Records for processing START

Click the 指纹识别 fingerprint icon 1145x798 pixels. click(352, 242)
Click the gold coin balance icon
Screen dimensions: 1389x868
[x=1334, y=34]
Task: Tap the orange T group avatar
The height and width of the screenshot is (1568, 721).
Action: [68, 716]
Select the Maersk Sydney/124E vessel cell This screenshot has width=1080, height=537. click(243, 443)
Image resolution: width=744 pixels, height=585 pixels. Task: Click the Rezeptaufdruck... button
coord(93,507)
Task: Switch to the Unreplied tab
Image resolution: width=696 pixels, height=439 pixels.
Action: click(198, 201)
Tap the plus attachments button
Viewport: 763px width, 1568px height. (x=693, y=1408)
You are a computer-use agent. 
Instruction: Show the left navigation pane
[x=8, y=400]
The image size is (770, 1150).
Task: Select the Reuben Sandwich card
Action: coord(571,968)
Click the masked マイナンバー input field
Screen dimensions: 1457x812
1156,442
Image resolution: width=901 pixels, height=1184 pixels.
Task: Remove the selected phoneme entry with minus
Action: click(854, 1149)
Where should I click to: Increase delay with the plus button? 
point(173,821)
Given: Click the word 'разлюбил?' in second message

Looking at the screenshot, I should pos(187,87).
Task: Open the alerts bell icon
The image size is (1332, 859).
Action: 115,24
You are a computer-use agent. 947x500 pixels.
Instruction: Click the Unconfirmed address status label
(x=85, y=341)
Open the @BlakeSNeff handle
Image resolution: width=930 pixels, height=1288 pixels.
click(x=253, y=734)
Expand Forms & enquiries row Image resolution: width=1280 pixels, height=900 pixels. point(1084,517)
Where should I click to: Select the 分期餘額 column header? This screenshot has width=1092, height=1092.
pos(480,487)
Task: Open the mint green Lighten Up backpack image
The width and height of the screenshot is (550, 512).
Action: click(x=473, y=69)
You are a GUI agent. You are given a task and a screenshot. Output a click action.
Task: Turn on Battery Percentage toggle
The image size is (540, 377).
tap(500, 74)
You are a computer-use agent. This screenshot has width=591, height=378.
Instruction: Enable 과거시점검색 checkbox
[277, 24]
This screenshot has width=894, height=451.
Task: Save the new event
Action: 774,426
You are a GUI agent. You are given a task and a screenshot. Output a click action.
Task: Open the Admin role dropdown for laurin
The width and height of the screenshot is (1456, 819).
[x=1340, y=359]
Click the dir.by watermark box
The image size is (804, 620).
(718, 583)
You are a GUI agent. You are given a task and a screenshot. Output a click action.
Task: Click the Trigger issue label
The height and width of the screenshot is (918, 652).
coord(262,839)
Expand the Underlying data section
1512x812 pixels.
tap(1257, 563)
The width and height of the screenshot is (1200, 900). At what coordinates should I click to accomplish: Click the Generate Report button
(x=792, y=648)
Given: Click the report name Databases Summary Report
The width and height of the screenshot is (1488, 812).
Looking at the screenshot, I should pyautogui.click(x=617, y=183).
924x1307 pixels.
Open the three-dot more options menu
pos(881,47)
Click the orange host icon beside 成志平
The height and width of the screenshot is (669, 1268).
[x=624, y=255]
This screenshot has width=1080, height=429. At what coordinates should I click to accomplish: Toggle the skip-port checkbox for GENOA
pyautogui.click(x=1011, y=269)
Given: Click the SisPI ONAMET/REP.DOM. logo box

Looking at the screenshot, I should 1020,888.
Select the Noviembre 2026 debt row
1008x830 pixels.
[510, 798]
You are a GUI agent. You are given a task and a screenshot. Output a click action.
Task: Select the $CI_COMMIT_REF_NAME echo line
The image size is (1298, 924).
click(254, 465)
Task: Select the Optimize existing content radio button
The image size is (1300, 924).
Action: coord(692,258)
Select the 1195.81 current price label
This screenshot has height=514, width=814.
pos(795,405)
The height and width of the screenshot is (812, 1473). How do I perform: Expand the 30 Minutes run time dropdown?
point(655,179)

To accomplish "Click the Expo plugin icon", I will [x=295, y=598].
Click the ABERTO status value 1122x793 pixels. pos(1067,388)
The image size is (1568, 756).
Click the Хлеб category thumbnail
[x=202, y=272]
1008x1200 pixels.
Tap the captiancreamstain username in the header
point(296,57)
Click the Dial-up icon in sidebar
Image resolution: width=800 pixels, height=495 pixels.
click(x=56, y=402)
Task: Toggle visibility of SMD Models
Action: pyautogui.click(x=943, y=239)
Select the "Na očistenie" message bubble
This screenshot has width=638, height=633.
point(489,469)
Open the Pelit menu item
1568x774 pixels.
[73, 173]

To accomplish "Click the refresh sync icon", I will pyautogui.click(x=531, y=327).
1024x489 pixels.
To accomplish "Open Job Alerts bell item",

Records for processing END

• [Description of the task]
Given the records above, reproduce precisely and only the lines between the line holding "Image resolution: width=930" and the line holding "Given: Click the report", inclusive.

• [Answer section]
Image resolution: width=930 pixels, height=1288 pixels.
click(x=253, y=734)
Expand Forms & enquiries row Image resolution: width=1280 pixels, height=900 pixels. point(1084,517)
Where should I click to: Select the 分期餘額 column header? This screenshot has width=1092, height=1092.
pos(480,487)
Task: Open the mint green Lighten Up backpack image
The width and height of the screenshot is (550, 512).
Action: click(x=473, y=69)
You are a GUI agent. You are given a task and a screenshot. Output a click action.
Task: Turn on Battery Percentage toggle
The image size is (540, 377).
tap(500, 74)
You are a computer-use agent. This screenshot has width=591, height=378.
Instruction: Enable 과거시점검색 checkbox
[277, 24]
This screenshot has width=894, height=451.
Task: Save the new event
Action: 774,426
You are a GUI agent. You are given a task and a screenshot. Output a click action.
Task: Open the Admin role dropdown for laurin
The width and height of the screenshot is (1456, 819).
[x=1340, y=359]
Click the dir.by watermark box
The image size is (804, 620).
(718, 583)
You are a GUI agent. You are given a task and a screenshot. Output a click action.
Task: Click the Trigger issue label
The height and width of the screenshot is (918, 652).
coord(262,839)
Expand the Underlying data section
1512x812 pixels.
tap(1257, 563)
The width and height of the screenshot is (1200, 900). At what coordinates should I click to accomplish: Click the Generate Report button
(x=792, y=648)
Given: Click the report name Databases Summary Report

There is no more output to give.